--- GIVEN REQUEST A ---
Using the text on controlling heat as waves, explain in one to three sentences what has led to a better theoretical and experimental understanding of heat transport through nanometer-scale materials.

--- QUOTED TEXT ---
++++++++++++++++++++

Can Heat Be Controlled as Waves?

Thermoelectric device

Georgia Tech assistant professor Martin Maldovan holds a small thermoelectric device that turns cold on one side when current is applied. Recent research has focused on the possibility of using interference effects in phonon waves to control heat transport in materials. (Credit: John Toon, Georgia Tech)

A growing interest in thermoelectric materials – which convert waste heat to electricity – and pressure to improve heat transfer from increasingly powerful microelectronic devices have led to improved theoretical and experimental understanding of how heat is transported through nanometer-scale materials.

Recent research has focused on the possibility of using interference effects in phonon waves to control heat transport in materials. Wave interference is already used to control electronic, photonic and acoustic devices. If a similar approach can be used in thermal transport, that could facilitate development of more efficient thermoelectric and nanoelectronic devices, improved thermal barrier coatings, and new materials with ultralow thermal conductivity.

++++++++++++++++++++

--- GIVEN REQUEST B ---
State how many lines of the rows below contain the word "label".

--- GIVEN DATA ---
++++++++++++++++++++

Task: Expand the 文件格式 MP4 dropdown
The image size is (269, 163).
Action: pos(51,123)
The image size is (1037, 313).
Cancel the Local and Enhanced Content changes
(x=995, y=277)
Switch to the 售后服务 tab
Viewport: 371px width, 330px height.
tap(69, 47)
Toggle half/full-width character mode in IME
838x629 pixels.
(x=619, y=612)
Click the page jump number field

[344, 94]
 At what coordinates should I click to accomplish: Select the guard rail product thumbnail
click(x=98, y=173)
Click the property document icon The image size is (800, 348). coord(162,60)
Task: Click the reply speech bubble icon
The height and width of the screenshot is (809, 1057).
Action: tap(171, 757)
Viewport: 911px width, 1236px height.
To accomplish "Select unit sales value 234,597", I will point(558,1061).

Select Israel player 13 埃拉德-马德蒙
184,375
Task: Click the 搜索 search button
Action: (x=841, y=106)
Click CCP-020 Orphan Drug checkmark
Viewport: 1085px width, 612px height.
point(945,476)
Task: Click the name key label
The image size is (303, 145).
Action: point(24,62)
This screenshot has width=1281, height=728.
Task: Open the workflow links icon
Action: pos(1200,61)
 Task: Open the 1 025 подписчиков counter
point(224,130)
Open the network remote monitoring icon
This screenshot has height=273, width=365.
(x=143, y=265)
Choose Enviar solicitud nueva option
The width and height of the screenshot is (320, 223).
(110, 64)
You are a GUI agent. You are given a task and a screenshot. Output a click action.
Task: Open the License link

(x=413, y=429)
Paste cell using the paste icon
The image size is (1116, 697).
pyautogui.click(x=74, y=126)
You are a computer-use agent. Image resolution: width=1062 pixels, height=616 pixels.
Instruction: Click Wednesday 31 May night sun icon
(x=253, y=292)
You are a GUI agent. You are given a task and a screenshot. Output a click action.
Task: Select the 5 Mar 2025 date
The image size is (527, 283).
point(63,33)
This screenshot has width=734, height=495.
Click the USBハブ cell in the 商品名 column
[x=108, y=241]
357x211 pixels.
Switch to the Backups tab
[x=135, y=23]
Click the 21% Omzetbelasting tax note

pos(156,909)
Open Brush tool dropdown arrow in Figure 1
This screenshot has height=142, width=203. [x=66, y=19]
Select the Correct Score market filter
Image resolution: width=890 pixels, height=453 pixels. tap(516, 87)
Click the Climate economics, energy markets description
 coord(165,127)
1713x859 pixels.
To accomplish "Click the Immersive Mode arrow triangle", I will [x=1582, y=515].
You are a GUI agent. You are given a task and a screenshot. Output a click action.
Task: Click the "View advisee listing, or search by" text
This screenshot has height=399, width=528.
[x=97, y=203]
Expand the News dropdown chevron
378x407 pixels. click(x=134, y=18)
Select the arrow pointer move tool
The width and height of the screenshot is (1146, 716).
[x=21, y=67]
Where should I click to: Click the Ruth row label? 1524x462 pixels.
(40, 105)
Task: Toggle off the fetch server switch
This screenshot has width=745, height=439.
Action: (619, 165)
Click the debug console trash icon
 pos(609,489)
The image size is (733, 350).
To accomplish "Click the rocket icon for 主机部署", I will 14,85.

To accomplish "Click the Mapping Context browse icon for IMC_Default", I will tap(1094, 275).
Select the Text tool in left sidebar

++++++++++++++++++++

--- FULL OUTPUT A ---
Two pressures have driven it. The first is growing interest in thermoelectric materials, which convert waste heat to electricity. The second is the need to improve heat transfer from increasingly powerful microelectronic devices.

--- FULL OUTPUT B ---
2